Расшатанная репрессиями и угодничеством, перетекая в наемную рабочую силу и чиновничество, в годы развитого социализма интеллигенция действительно стала тем, что ей навязывалось отцом народов — она действительно стала «прослойкой», как-то схоронилась между классами начальства и народа. Интеллигент так долго играл в прятки с властью, что спрятался навсегда. Невозможно представить, что творчество интеллигенции тех лет связано с иным чувством, нежели изобразить ужас (и вместе с тем безальтернативность) бытия в-шкафу-сидящего человека. Так же трудно представить, что персонаж Высоцкого сможет спрятаться — для этого он слишком жив, слишком реален. Любопытно, что всю жизнь Кабаков старался набрать как можно больше реалий, чтобы представить энциклопедию советской жизни, но написал лишь одну главу — портрет советского интеллигента.
Интересно также, что Высоцкий стремился писать для интеллигенции. Ему удалось создать сотри образов разных людей — но среди них нет ни одного интеллигента. Не получилось.
4. Французская болезнь — неуязвимость
Творчество концептуализма есть история болезни, охватившей общество конца века. Отболев сталинской чумой, прогрессивная общественность охотно восприняла модную болезнь, болеть которой легко и приятно, собственно говоря, болеть этим недугом было даже модно. По аналогии с «англицким сплином», сошедшим на мыслящих помещиков XIX века, недуг конца прошлого века можно назвать «французской болезнью».
^^^^
— Ваше задание —
Скопируйте без изменений часть отрывка об интеллигенции, начиная со слов «Расшатанная репрессиями и» и заканчивая словами «портрет советского интеллигента.». Опирайтесь только на сам отрывок.

— Исходные данные —
^^^^
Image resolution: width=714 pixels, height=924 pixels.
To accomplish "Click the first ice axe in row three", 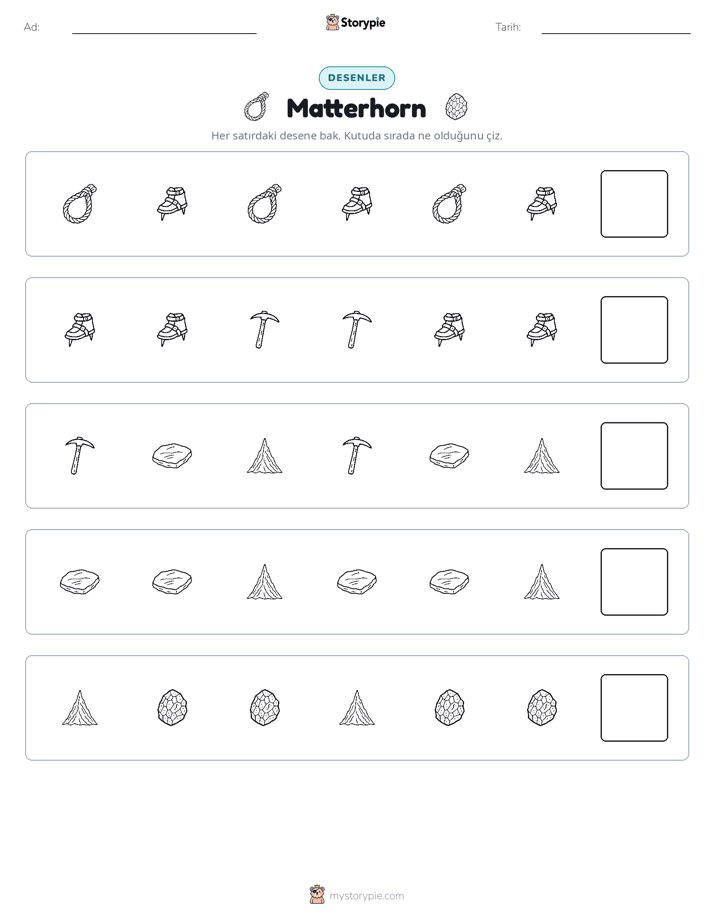I will pos(80,456).
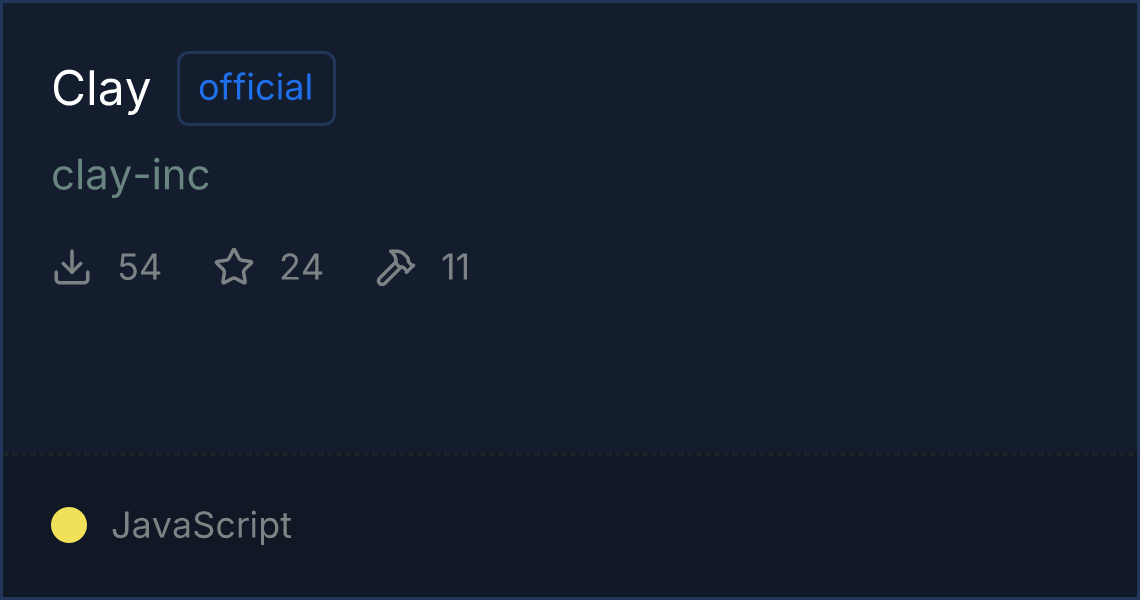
^^^^
— Результат ниже —
Расшатанная репрессиями и угодничеством, перетекая в наемную рабочую силу и чиновничество, в годы развитого социализма интеллигенция действительно стала тем, что ей навязывалось отцом народов — она действительно стала «прослойкой», как-то схоронилась между классами начальства и народа. Интеллигент так долго играл в прятки с властью, что спрятался навсегда. Невозможно представить, что творчество интеллигенции тех лет связано с иным чувством, нежели изобразить ужас (и вместе с тем безальтернативность) бытия в-шкафу-сидящего человека. Так же трудно представить, что персонаж Высоцкого сможет спрятаться — для этого он слишком жив, слишком реален. Любопытно, что всю жизнь Кабаков старался набрать как можно больше реалий, чтобы представить энциклопедию советской жизни, но написал лишь одну главу — портрет советского интеллигента.